Spotlight on Edgware Town Centre regeneration project

Edgware Town Centre 

 

 

The Edgware Town Centre redevelopment is a large regeneration project in the London Borough of Barnet. Currently progressing through the planning process, the proposal outlines a radical transformation of the urban heart of this vibrant north London town.

Included in the London Plan, Edgware Town is an investment growth location boasting ‘excellent travel connections and great capacity for new homes.’

The key project partners are Ballymore (the owner of the Broadwalk Shopping Centre in Edgware), and Places for London – a property company related to Transport for London.
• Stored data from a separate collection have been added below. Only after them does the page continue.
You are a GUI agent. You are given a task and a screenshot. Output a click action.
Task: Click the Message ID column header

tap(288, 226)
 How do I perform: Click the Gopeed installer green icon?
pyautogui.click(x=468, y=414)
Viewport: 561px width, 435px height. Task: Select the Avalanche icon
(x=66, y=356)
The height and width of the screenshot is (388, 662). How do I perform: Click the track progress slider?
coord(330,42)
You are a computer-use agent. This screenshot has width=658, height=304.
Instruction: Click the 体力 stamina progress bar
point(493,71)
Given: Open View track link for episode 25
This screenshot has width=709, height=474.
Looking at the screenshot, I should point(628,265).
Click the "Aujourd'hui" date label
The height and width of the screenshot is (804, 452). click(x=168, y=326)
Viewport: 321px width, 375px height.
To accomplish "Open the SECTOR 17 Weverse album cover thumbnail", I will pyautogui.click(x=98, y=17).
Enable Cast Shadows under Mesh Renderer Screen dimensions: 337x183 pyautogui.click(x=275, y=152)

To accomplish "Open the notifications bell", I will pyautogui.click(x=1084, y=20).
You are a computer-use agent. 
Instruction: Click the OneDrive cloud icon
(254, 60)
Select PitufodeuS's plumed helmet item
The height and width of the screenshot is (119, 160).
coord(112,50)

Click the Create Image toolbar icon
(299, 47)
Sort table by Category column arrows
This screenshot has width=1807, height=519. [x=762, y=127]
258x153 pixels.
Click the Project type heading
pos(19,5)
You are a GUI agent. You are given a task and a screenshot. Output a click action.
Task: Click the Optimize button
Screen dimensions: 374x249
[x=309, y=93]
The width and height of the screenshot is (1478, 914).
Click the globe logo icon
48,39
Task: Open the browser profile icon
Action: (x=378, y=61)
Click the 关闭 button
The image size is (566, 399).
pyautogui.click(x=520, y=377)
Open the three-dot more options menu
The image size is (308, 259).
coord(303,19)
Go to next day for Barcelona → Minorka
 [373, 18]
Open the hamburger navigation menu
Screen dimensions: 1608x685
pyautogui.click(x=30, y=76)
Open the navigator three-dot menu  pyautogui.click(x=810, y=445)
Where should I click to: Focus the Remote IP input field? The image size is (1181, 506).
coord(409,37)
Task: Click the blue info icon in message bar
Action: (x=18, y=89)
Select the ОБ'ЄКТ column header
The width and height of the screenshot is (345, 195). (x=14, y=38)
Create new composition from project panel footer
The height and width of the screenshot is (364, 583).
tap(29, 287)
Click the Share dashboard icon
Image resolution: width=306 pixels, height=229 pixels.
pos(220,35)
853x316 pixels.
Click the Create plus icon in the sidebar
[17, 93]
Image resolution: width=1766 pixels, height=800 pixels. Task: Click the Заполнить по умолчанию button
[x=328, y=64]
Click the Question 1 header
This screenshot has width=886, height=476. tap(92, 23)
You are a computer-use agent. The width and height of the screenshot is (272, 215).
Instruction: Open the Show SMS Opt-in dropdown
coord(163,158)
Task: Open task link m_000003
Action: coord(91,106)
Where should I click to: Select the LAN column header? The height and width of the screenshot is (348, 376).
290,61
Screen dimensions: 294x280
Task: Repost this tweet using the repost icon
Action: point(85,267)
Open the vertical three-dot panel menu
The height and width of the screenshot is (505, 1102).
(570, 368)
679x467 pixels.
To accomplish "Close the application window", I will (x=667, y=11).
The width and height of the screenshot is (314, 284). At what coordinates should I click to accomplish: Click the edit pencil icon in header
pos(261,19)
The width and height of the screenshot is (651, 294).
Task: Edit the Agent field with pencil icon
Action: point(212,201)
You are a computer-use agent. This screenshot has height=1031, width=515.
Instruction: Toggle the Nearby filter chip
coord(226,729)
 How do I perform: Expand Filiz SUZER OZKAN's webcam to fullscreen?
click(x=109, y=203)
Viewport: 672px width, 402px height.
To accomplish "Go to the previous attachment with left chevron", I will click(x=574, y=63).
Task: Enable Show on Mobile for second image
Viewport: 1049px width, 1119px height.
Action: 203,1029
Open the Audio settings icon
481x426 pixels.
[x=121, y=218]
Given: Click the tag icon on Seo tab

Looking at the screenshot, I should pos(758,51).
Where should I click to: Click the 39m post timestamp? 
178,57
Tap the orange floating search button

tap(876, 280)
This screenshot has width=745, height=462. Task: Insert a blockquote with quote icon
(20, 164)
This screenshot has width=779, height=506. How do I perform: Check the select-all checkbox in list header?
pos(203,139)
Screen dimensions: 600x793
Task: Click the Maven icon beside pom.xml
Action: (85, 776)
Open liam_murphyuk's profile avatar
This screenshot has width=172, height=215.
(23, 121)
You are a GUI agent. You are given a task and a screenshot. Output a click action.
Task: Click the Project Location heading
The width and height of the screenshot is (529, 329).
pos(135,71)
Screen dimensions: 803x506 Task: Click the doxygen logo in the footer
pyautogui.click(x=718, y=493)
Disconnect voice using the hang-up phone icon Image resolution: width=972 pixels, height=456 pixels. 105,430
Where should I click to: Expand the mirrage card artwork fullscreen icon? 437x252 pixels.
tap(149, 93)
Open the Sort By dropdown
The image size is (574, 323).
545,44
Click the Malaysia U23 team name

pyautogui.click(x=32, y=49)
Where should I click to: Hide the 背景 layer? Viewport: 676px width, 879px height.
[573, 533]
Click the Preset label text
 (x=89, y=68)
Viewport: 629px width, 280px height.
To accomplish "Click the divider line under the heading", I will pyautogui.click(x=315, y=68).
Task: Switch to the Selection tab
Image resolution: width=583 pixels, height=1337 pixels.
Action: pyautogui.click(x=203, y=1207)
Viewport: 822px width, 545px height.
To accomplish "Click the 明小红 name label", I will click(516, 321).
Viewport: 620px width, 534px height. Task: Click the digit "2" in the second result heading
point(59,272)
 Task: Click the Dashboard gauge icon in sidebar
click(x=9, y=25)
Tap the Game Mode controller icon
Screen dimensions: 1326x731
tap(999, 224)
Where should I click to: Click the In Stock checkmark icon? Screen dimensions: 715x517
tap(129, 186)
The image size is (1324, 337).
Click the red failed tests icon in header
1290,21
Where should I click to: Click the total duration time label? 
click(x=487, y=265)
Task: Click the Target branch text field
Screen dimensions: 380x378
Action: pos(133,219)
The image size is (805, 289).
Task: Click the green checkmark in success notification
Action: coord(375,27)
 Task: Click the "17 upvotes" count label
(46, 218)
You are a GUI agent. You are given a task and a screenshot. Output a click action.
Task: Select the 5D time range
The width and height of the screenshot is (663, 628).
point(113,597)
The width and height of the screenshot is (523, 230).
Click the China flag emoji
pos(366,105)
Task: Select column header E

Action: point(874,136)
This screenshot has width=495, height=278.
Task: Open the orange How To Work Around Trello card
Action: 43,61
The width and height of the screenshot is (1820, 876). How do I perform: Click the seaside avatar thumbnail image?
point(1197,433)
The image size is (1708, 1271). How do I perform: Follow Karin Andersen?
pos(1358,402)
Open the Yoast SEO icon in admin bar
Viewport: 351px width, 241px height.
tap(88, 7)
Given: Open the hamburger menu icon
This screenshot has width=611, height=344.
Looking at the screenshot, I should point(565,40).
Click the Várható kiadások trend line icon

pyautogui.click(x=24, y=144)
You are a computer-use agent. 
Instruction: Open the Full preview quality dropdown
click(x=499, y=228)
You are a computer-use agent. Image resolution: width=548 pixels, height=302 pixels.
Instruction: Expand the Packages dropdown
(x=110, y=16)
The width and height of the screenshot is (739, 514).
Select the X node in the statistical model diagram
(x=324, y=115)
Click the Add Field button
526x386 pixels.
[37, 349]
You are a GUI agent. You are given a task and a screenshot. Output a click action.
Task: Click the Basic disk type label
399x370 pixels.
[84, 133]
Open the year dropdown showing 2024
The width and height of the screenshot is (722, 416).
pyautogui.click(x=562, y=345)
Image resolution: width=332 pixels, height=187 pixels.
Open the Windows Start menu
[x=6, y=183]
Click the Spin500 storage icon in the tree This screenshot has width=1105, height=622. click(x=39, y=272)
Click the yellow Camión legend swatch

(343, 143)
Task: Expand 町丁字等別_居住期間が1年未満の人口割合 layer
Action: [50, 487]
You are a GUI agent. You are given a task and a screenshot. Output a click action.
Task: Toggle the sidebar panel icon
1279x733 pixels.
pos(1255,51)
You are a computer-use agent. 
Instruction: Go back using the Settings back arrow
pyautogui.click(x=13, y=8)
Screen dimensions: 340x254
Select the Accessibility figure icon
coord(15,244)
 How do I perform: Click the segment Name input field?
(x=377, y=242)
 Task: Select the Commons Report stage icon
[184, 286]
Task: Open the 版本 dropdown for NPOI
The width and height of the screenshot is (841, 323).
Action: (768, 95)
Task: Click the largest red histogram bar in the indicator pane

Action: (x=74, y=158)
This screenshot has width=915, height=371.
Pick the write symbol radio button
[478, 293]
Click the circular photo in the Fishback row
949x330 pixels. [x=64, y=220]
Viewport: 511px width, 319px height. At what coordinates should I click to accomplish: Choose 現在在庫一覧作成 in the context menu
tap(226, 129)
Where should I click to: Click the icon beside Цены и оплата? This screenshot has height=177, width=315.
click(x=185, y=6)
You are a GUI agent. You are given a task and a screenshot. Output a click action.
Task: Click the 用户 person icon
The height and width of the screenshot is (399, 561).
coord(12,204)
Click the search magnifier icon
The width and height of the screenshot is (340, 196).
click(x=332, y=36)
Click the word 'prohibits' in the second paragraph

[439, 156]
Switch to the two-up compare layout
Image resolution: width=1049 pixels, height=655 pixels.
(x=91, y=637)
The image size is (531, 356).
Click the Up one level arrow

The Edgware Town Centre scheme revitalises the existing infrastructure and creates modern housing and amenities for the town’s commercial, retail and travel hub incorporating the Boardwalk Shopping Centre and the Edgware Bus Station.

The housing includes over 3.300 new homes across 25 buildings set in various surrounding plots of land. The local Deans Brook Nature Park will be reinvigorated and linked to a new 1.9-hectare nature park. New pedestrian and cycle routes will be constructed to improve links with the neighbouring districts of Mill Hill and Burnt Oak.

The Edgware Town masterplan is created by Howells, an award-winning UK architectural studio. Subject to planning consent, the scheme will take approximately 10 years to complete.

 

Edgware destination from 1924 to present redevelopment

Edgware became part of London’s Metroland with the extension of the underground railway from Golders Green to Edgware in 1924. At the time, many Londoners moved from central London to Edgware for a chance to ‘live a better life with fresher air, only 33 minutes from Charing Cross.’

The current town centre has a typical early 20th-century London suburban streetscape with commerce taking place along the prominent but declining High Street.

The high street concept flourished in the 1950s providing local jobs and furnishing the retail with maximum space to display products and encourage buyers. As in many other London suburban towns, the Edgware population has soared since the 1950s and has now a very different economic and cultural structure. The majority doesn’t see the high street ‘as the obvious and natural centre of communities, as spaces towards which people gravitate.’  Instead, the 21st-century residents are departing from tired high streets featuring traffic jams, chain stores and dated shopping malls.  The population of Edgware prefers modern, clean, vibrant, and widely accessible neighbourhoods with leisure space filled with innovative restaurants and cafes, lively markets, vibrant arts and crafts centres, theatres, music venues and cinemas.

To bring footfall, jobs and life back to the Edgware Town Centre, the developer and the architect are implementing ideas and principles of a greener, cleaner, and accessible urban environment which is close to nature and provides residents with modern and inspiring retail, leisure and travel opportunities.

To reduce congestion and pollution in the city centre, a new modern bus transport interchange will be unveiled.

The residential housing includes new homes for students, families, and those later in life. There is an array of tenures including market sale, rental, shared ownership, and affordable rent.

The Edgware Town scheme will be built in four phases. Phase one will deliver 1,000 homes, public spaces, retail, community and leisure facilities including a new nature park, a revamped bus station, a new supermarket, a community library, office space and a cinema.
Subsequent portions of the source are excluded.